Paediatricians Warn Electronic Media Health Risks
Paediatricians Warn Of Electronic Media Health Risks
The Royal Australasian College of Physicians (RACP) is expressing serious concern at the negative health effects of electronic media such as television, computer games, the internet and videos in New Zealand and Australia.
The Paediatric and Child Health Division paper, “Children and the Media: Advocating for the Future”, released in N.Z. today, takes a critical stance towards the current use of electronic media. It warns that too many young children and pre-schoolers are having their physical and mental health put at risk by spending long hours in front of TV or computers. The RACP says many parents need to monitor their child’s use of all electronic media, not just TV, much more rigorously.

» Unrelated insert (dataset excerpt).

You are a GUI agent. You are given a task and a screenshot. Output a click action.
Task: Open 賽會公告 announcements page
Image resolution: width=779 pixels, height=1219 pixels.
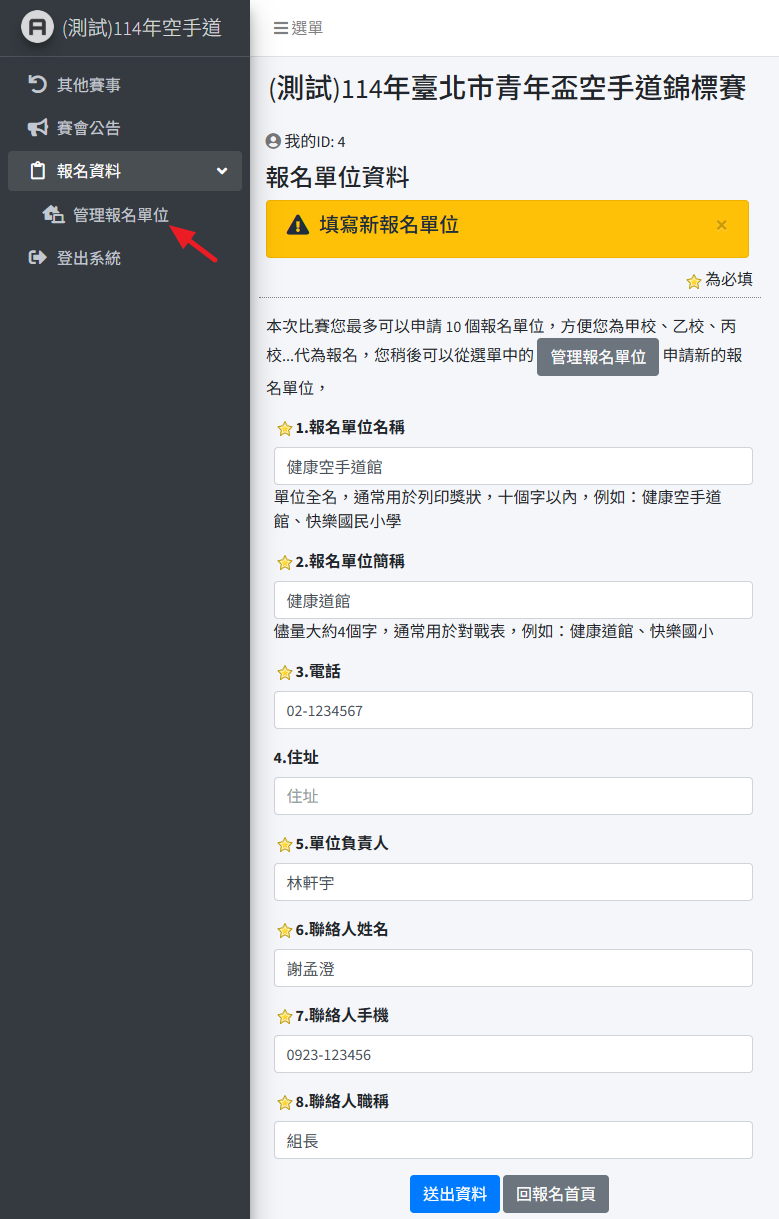(x=89, y=128)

“Paediatricians both here and in Australia reviewed the best international and local research and the overwhelming evidence of 150 papers shows that the well-being of our children is being put at risk by electronic media.” says Professor Brian Darlow from the RACP Paediatric and Child Health Division. “This is because of the increasing time children as young as four months are spending with this media, and the content they are watching.”
“As specialists in child health we are extremely concerned about these trends, which are badly affecting our children and having serious health consequences.”
Conclusions of this report include:
the average NZ household watches over three hours of TV a day 51% of NZ children watch videos or TV up to four hours per weekend and 64% up to 10 hours during the week. 45% of Australian children have TVs in their bedroom, 27% a VCR, and 22% a computer. 36% of children in Australia say parents let them watch anything. By the end of school years more time will have been spend with electronic media than in the classroom.
The report says electronic media content can be harmful and is often not monitored by parents. It is passive and children are not interacting with their parents or others, and not getting the physical exercise needed for their age group.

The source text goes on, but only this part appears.